# LM1

## 1. Import Libraries

In [11]:
import nltk
import random
import re
from nltk.tokenize import word_tokenize,sent_tokenize
import math
import numpy as np
from collections import defaultdict, Counter

In [12]:
# Step 1: Read corpus from txt file
def read_corpus(file_path):
    with open(file_path, 'r', encoding='utf-8') as file:
        corpus = file.read()
    return str(corpus)  

In [13]:
# Step 2: Split corpus into training, validation, and testing subsets
def split_corpus(corpus):
    sentences = nltk.sent_tokenize(corpus)
    random.shuffle(sentences)

    total_sentences = len(sentences)
    train_end = int(0.7 * total_sentences)
    val_end = int(0.1 * total_sentences) + train_end
    train_set = sentences[:train_end]
    val_set = sentences[train_end:val_end]
    test_set = sentences[val_end:]
    
    return train_set, val_set, test_set


In [14]:

# Step 3: Preprocess corpus
def preprocess_corpus(corpus):
    # Remove special characters, keep only full stops and remove stop words
    processed_corpus = re.sub(r'[^\w\s.]', '', corpus)
    processed_corpus = re.sub(r'\b\w{1,3}\b', '', processed_corpus)
    return processed_corpus

In [15]:

# Step 4: Tokenize corpus and limit vocabulary size

def tokenize_corpus(corpus, vocab_size):
    tokens = word_tokenize(corpus)
    token_counts = Counter(tokens)
    vocab = {token for token, count in token_counts.most_common(vocab_size)}
    tokenized_corpus = [token if token in vocab else '<UNK>' for token in tokens]
    return tokenized_corpus

In [16]:
# Step 5: Build LM1 language model using backoff method without add-k smoothing
def build_language_model(tokens):
    ngrams = nltk.ngrams(tokens, 3, pad_left=True, pad_right=True)
    bigrams = nltk.ngrams(tokens, 2, pad_left=True, pad_right=True)
    unigrams = tokens

    bigram_counts = Counter(bigrams)
    trigram_counts = Counter(ngrams)
    unigram_counts = Counter(unigrams)

    def calculate_probability(wi_minus_1, wi):
        lambda1 = 1/2  # Update lambdas for LM1
        lambda2 = 1/2

        # Calculate probabilities for 3-gram, 2-gram, and 1-gram without smoothing
        prob_3gram = trigram_counts[(wi_minus_1, wi)] / bigram_counts[wi_minus_1] if bigram_counts[wi_minus_1] > 0 else 0
        prob_2gram = bigram_counts[wi] / unigram_counts[wi_minus_1] if unigram_counts[wi_minus_1] > 0 else 0
        prob_1gram = unigram_counts[wi] / len(tokens)
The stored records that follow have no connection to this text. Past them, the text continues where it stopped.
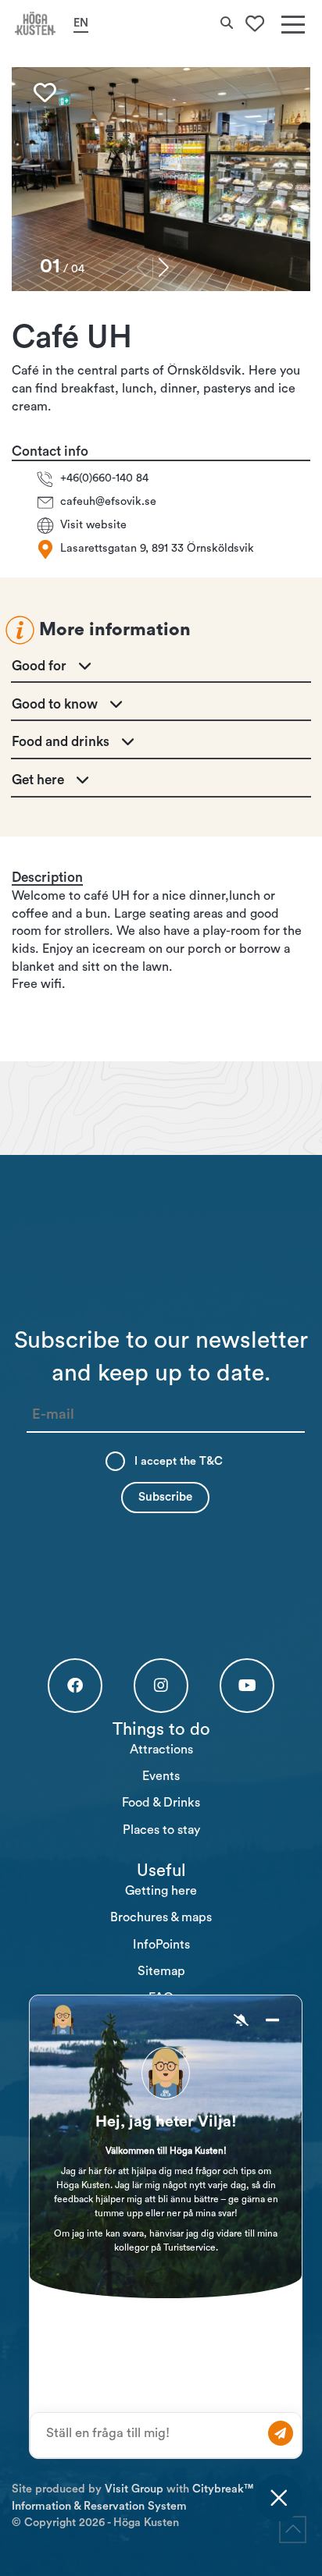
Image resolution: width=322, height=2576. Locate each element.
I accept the (178, 1461)
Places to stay (161, 1830)
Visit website (93, 525)
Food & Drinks (161, 1802)
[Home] (35, 23)
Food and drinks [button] (60, 741)
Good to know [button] (55, 704)
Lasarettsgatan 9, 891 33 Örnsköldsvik (157, 548)
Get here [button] (38, 780)
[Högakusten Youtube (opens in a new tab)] (247, 1685)
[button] (164, 267)
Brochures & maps (161, 1917)
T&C (211, 1461)
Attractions (161, 1749)
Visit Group (134, 2489)
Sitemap (161, 1971)
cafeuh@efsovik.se (108, 501)
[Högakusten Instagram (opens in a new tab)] (161, 1685)
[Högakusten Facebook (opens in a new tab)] (75, 1685)
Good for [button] (39, 666)
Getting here (161, 1891)
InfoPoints (161, 1944)
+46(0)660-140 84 (104, 478)
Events (161, 1776)
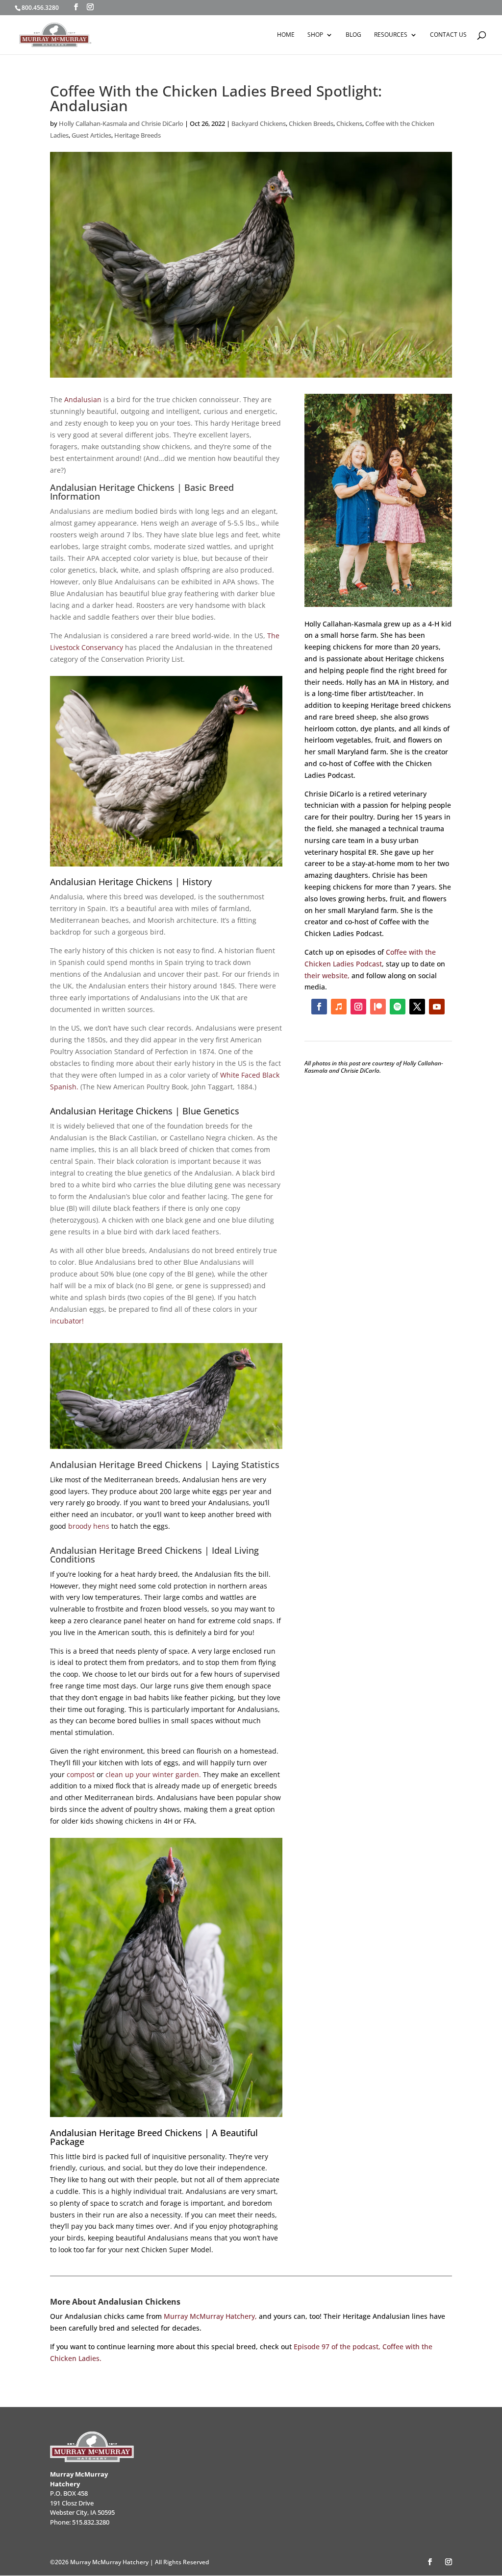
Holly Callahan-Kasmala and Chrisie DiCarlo (121, 123)
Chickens (349, 123)
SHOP (315, 35)
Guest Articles (91, 135)
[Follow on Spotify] (397, 1006)
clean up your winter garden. (153, 1774)
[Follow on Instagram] (358, 1006)
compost (81, 1774)
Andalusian (82, 399)
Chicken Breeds (311, 123)
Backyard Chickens (258, 123)
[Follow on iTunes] (339, 1006)
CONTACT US (448, 35)
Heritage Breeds (137, 135)
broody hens (88, 1526)
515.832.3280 (90, 2522)
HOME (286, 35)
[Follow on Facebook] (319, 1006)
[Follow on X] (417, 1006)
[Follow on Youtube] (437, 1006)
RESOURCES (390, 35)
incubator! (67, 1320)
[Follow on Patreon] (378, 1006)
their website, (327, 975)
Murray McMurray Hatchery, (210, 2316)
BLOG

        # Backoff: Use lower-order n-gram probabilities when higher-order n-grams are not available
        if prob_3gram == 0:
            prob_3gram = prob_2gram if prob_2gram != 0 else prob_1gram
        if prob_2gram == 0:
            prob_2gram = prob_1gram

        return lambda1 * prob_3gram + lambda2 * prob_2gram

    # Return a dictionary-like object representing the language model
    return calculate_probability



In [17]:


# Step 6: Evaluate LM1 language model on the test set
def evaluate_model(model, test_tokens):
    total_log_prob = 0
    N = len(test_tokens)
    for i in range(2, N-2):
        wi_minus_1, wi = test_tokens[i-1:i+1]  # Adjust the indices
        log_prob = model(wi_minus_1, wi)  # Ensure the model returns log probabilities
        total_log_prob += log_prob  # Accumulate log probabilities
    avg_log_prob = total_log_prob / (N - 4)  # Adjusted for range and excluding padding tokens
    perplexity = 2 ** -avg_log_prob  # Compute perplexity
    return perplexity



In [18]:

# Read corpus
corpus = read_corpus('khmer_food.txt')

# Split corpus
train_set, val_set, test_set = split_corpus(corpus)

# Preprocess corpus
processed_train_set = preprocess_corpus(' '.join(train_set))
processed_val_set = preprocess_corpus(' '.join(val_set))
processed_test_set = preprocess_corpus(' '.join(test_set))

# Tokenize corpus
vocab_size = 5000
train_tokens = tokenize_corpus(processed_train_set, vocab_size)
test_tokens = tokenize_corpus(processed_test_set, vocab_size)


# Build LM1 language model using backoff method without add-k smoothing
lm1_model = build_language_model(train_tokens)

# Evaluate LM1 language model on the test set
perplexity = evaluate_model(lm1_model, test_tokens)
print("Test set perplexity:", perplexity)


Test set perplexity: 0.9939410704789275


In [19]:
# Step 7: Create a text generator using the model
def generate_text(model, seed_text, length, vocab):
    generated_text = seed_text
    seed_tokens = word_tokenize(seed_text)
    for i in range(length):
        wi_minus_1 = seed_tokens[-1]  # Adjusted to get the last token
        next_token_probabilities = {}
        for token in vocab:
            next_token_probabilities[token] = model(wi_minus_1, token)  # Adjusted to pass only two arguments
        
        # Apply nucleus sampling
        sorted_tokens = sorted(next_token_probabilities.keys(), key=lambda x: next_token_probabilities[x], reverse=True)
        sorted_probs = [next_token_probabilities[token] for token in sorted_tokens]
        sorted_cum_probs = np.cumsum(sorted_probs)

        sorted_cum_probs /= sorted_cum_probs[-1]
        
        # Choose next token using nucleus sampling
        sampled_token_index = np.argmax(sorted_cum_probs > np.random.rand())
        next_token = sorted_tokens[sampled_token_index]

        generated_text += ' ' + next_token
        seed_tokens.append(next_token)
        if next_token == '.':
            break
    return generated_text


In [20]:

# Sample usage
# Usage example:
seed_text = "This is khmer"
vocab = set(train_tokens)
generated_text = generate_text(lm1_model, seed_text, 100,vocab)
print("Generated text:", generated_text)

Generated text: This is khmer with coconut cakes dish traditionally sugar unique while unique occasions sticky like ProrHal glutinous companion there tamarind dessert lots Cake samlor .